Avant qu’une neige carbonique et salvatrice, amitiés à Gremlins (Dante, 1984) ne vienne calmer la survivante communauté, Le Blob (Russell, 1988) participe d’un « chant du cygne », celui d’effets spéciaux organiques et poétiques dirigés par Tony Gardner, dignes du déploiement « pornographique » et magnifique de Rob Bottin pour The Thing (Carpenter, 1982), affiche de ciné démarquée en prime et en rime. Constamment amusant, jamais condescendant, ni envers les tourmentés protagonistes ni envers le miroité public, le valeureux ouvrage du tandem Darabont & Russell, déjà responsable de l’estimable Les Griffes du cauchemar (1987), commence illico comme un émule de Romero, « natures mortes » de « ville fantôme » genre Le Jour des morts-vivants (1985) + cimetière à proximité du terrain de foot. La « confiture » impure et omnivore évoque d’accord le slime souterrain de SOS Fantômes 2 (Reitman, 1989), néanmoins la maison de la famille du pharmacien propose des posters de Dufy & Picasso, marqueurs culturels a contrario du grotesque boschesque de remarquables mélanges anatomiques, propices à réjouir les fanatiques du marxiste Society (Yuzna, 1989). Par sa matérialité radicale, Le Blob offre un feu d’artifice tout sauf gratuit, précédant le tournant et la tornade numériques à succès colossal de The Mask (Russell, 1994).
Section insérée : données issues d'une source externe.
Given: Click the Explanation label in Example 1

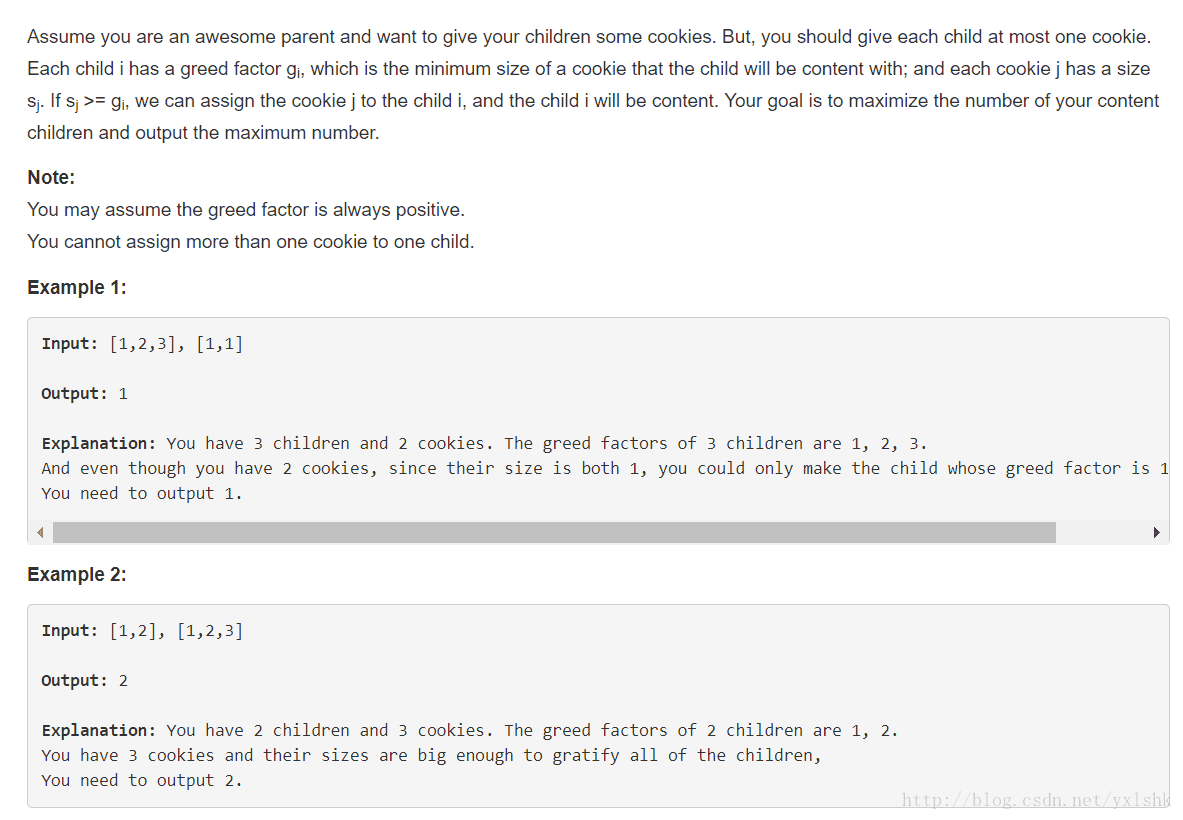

Par sa dimension politique, il se défie de la Défense et de son étatisme, prend le parti d’un « complotiste », au-delà d’un scepticisme de saison, post-Nixon, figure une fracture jadis nordiste et sudiste, Lincoln en somme « comédien et martyr », de Genet le biographe, Sartre ricane, d’une « guerre civile » à la fois capitaliste et antiesclavagiste, dynamique antinomique d’une patrie cosmopolite, dont l’identité procède de l’altérité, chimique ou cosmique.